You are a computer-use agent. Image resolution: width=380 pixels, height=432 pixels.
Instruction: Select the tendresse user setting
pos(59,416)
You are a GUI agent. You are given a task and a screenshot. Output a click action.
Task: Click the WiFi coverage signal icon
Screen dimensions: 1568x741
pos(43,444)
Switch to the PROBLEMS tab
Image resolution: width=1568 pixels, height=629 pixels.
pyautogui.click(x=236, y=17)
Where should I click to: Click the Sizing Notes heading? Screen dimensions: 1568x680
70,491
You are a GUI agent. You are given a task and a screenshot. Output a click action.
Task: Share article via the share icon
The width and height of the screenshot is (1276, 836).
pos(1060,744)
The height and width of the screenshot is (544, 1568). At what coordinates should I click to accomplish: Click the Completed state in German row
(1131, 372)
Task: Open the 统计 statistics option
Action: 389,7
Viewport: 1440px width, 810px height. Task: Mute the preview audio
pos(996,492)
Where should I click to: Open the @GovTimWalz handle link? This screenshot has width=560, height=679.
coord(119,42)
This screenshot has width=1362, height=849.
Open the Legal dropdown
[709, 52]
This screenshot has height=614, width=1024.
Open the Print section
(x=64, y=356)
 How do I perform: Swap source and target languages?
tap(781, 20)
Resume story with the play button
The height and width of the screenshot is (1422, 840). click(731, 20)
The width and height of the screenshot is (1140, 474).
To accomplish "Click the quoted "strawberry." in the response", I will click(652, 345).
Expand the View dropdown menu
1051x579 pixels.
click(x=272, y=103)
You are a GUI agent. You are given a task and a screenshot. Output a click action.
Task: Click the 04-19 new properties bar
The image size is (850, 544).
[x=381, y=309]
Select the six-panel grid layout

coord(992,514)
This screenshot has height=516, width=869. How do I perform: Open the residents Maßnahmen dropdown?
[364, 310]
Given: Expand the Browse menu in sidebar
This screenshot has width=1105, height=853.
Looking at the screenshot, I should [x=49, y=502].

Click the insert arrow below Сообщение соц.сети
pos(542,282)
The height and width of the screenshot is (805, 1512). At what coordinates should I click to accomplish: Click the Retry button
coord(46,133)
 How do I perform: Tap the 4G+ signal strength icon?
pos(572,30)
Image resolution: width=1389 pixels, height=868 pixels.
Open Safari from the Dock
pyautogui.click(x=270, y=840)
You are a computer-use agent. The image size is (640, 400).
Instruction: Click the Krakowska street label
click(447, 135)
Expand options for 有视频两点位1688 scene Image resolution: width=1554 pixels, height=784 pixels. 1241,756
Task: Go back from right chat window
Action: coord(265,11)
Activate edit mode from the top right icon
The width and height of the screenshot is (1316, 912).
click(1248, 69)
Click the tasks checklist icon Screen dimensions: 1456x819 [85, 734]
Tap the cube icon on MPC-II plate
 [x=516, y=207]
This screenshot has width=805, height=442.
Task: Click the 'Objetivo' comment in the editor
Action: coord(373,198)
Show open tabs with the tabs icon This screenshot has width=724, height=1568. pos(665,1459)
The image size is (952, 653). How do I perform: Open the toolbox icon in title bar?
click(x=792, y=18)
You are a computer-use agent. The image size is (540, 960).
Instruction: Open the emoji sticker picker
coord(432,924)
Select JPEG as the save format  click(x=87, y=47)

......

Find "Expand options for" in the data above, then repeat that line and all lines after it exactly, ending with the final line.

## Completed task
Expand options for 有视频两点位1688 scene Image resolution: width=1554 pixels, height=784 pixels. 1241,756
Task: Go back from right chat window
Action: coord(265,11)
Activate edit mode from the top right icon
The width and height of the screenshot is (1316, 912).
click(1248, 69)
Click the tasks checklist icon Screen dimensions: 1456x819 [85, 734]
Tap the cube icon on MPC-II plate
 [x=516, y=207]
This screenshot has width=805, height=442.
Task: Click the 'Objetivo' comment in the editor
Action: coord(373,198)
Show open tabs with the tabs icon This screenshot has width=724, height=1568. pos(665,1459)
The image size is (952, 653). How do I perform: Open the toolbox icon in title bar?
click(x=792, y=18)
You are a computer-use agent. The image size is (540, 960).
Instruction: Open the emoji sticker picker
coord(432,924)
Select JPEG as the save format  click(x=87, y=47)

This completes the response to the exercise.